With the increasing frequency and intensity of natural hazards, Earth Observation combined with machine learning has become a key tool for monitoring and prediction. However, purely data-driven models often struggle with generalization and physical consistency, while traditional physics-based approaches can be computationally expensive and difficult to scale. In this context, integrating physical knowledge into machine learning models offers a promising direction toward more robust and trustworthy forecasting systems.
Advancing Physics-Consistent Learning for Natural Hazard Analysis
Dr. Xu’s dissertation systematically investigates how physical principles can be incorporated into machine learning frameworks for Earth Observation, with a particular focus on hazard detection and flood forecasting. His work addresses challenges related to data scarcity, transferability, and model reliability across diverse environmental conditions.

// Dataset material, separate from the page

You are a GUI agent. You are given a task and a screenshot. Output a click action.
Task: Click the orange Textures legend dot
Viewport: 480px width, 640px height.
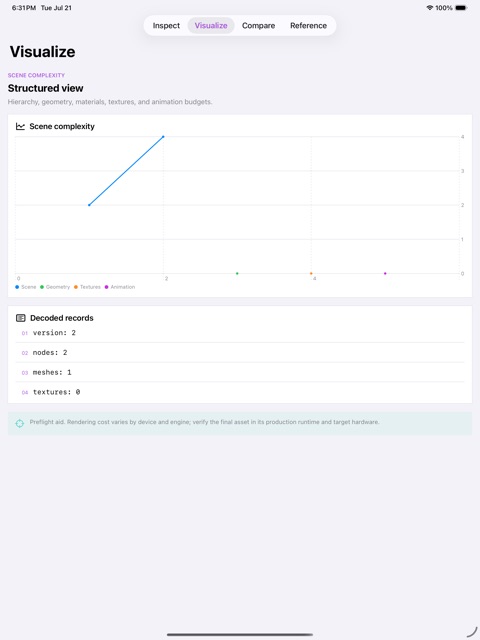pyautogui.click(x=76, y=287)
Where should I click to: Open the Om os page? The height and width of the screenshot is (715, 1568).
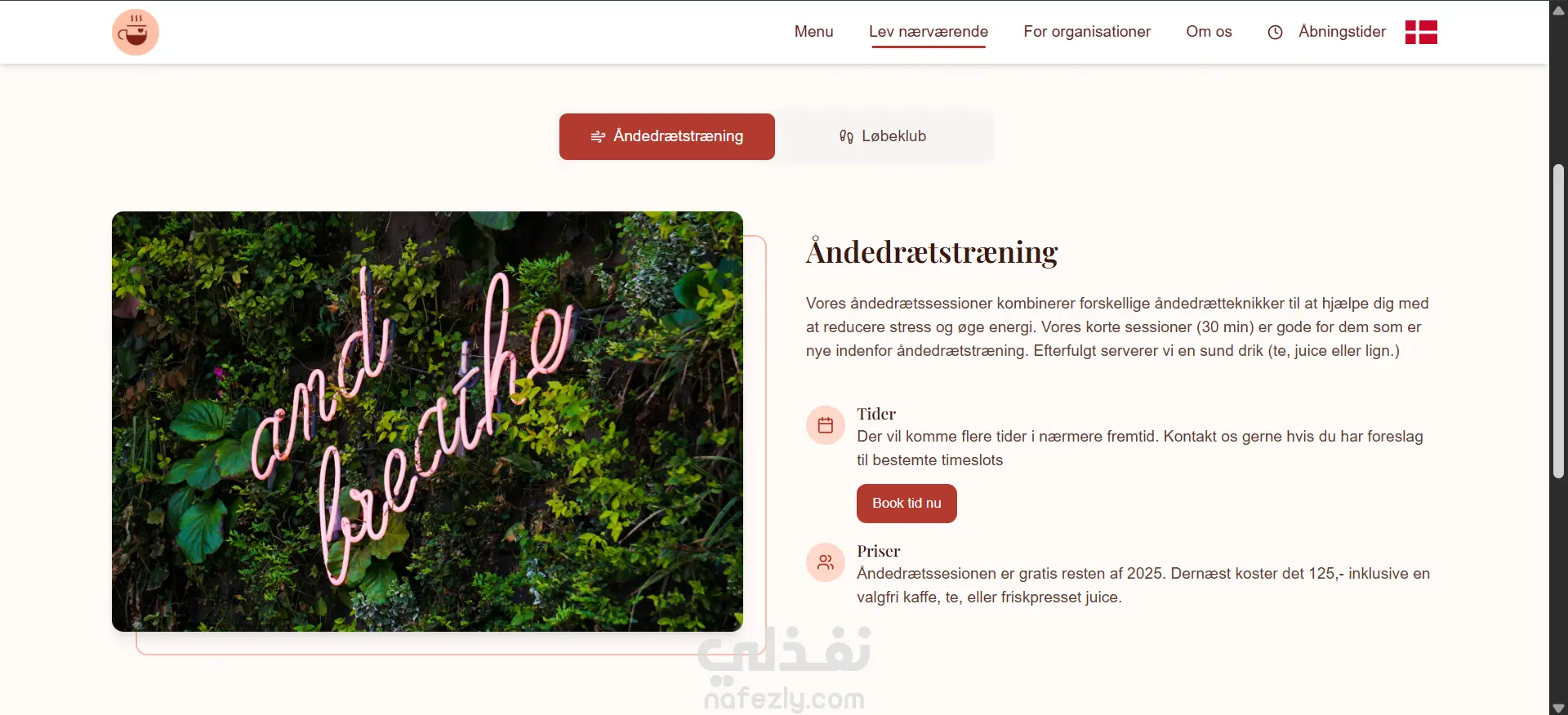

The dissertation makes several key contributions:
Unsupervised and transferable hazard monitoring.
The work develops methods for detecting natural hazards without relying on labeled data, enabling robust performance across unseen regions and scenarios.
Physics-informed flood forecasting.
Hydrodynamic principles are integrated into learning-based models to enable accurate and scalable flood prediction using multi-source satellite observations.
Benchmark datasets for evaluation.
Large-scale, process-aware datasets are established to support systematic benchmarking and comparison of machine learning approaches for flood forecasting.
Neural solvers for spatiotemporal dynamics.
New modeling approaches are proposed for efficiently capturing complex flood dynamics, enabling scalable and resolution-independent predictions.
Towards reliable and interpretable machine learning.
The dissertation explores physics-aware and uncertainty-aware learning strategies to improve model consistency, generalization, and usability in real-world applications.
Beyond methodological contributions, the work demonstrates strong practical relevance, with developed approaches attracting interest for real-world deployment and integration into applied platforms.
Examination Committee
- Prof. Xiaoxiang Zhu (Technical University of Munich, PhD supervisor)
- Prof. Niklas Boers (Technical University of Munich), chair of the committee
- Prof. Jonathan Bamber (University of Bristol; TUM Institute for Advanced Study)
- Prof. Jian Peng (Helmholtz Centre for Environmental Research)
The group warmly congratulates Dr. Qingsong Xu on this important academic milestone and wishes him every success in his future research career.